* [What you are asked to do]
Please write out the records word for word, from the start through the line that contains "pyautogui.click(x=723, y=57)", and stop after that line.

* [Supplied data]
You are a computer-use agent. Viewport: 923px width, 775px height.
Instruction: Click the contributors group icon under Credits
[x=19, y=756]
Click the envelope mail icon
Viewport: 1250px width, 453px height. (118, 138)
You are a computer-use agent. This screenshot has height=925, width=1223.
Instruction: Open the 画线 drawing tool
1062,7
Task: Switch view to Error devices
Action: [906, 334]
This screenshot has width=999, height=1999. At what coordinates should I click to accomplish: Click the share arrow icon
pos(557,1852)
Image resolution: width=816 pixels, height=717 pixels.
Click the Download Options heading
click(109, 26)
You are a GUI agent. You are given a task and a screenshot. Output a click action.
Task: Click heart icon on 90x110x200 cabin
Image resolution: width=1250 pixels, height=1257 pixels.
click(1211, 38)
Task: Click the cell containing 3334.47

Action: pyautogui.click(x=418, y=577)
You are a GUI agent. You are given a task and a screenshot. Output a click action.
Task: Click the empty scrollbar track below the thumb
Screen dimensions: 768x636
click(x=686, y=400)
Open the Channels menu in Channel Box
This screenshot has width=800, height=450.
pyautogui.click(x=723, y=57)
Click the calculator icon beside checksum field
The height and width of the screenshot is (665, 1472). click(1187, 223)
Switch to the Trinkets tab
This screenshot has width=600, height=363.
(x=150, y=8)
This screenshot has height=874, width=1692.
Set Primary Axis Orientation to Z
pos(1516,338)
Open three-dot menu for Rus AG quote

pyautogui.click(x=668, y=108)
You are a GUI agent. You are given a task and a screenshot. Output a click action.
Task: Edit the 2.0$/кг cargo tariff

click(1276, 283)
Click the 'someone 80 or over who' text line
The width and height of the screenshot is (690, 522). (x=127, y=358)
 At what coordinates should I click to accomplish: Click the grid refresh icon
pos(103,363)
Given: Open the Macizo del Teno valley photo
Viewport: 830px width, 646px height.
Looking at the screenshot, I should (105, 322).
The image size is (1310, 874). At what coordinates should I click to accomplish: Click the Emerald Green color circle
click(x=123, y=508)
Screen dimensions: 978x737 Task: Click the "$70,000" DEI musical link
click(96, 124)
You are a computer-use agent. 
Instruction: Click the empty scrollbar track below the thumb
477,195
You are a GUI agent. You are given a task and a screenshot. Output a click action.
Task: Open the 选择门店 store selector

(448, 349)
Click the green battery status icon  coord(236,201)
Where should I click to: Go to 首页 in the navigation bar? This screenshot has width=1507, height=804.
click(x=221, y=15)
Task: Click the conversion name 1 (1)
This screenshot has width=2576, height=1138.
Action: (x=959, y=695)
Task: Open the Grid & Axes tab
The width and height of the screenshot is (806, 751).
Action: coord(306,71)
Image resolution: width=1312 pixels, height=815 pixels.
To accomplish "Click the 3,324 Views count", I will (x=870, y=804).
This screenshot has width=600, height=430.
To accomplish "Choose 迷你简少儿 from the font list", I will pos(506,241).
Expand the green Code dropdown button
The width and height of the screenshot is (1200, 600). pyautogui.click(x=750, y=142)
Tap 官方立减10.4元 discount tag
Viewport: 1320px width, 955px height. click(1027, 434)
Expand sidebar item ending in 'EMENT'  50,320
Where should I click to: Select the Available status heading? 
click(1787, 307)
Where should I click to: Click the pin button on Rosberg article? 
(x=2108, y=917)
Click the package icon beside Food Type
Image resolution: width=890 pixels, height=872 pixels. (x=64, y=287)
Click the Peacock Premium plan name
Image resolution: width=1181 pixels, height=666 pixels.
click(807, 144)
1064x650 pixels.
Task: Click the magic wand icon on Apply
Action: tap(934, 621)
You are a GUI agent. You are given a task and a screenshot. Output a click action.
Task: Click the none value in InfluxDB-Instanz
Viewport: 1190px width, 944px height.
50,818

* [Result of this exercise]
You are a computer-use agent. Viewport: 923px width, 775px height.
Instruction: Click the contributors group icon under Credits
[x=19, y=756]
Click the envelope mail icon
Viewport: 1250px width, 453px height. (118, 138)
You are a computer-use agent. This screenshot has height=925, width=1223.
Instruction: Open the 画线 drawing tool
1062,7
Task: Switch view to Error devices
Action: [906, 334]
This screenshot has width=999, height=1999. At what coordinates should I click to accomplish: Click the share arrow icon
pos(557,1852)
Image resolution: width=816 pixels, height=717 pixels.
Click the Download Options heading
click(109, 26)
You are a GUI agent. You are given a task and a screenshot. Output a click action.
Task: Click heart icon on 90x110x200 cabin
Image resolution: width=1250 pixels, height=1257 pixels.
click(1211, 38)
Task: Click the cell containing 3334.47

Action: pyautogui.click(x=418, y=577)
You are a GUI agent. You are given a task and a screenshot. Output a click action.
Task: Click the empty scrollbar track below the thumb
Screen dimensions: 768x636
click(x=686, y=400)
Open the Channels menu in Channel Box
This screenshot has width=800, height=450.
pyautogui.click(x=723, y=57)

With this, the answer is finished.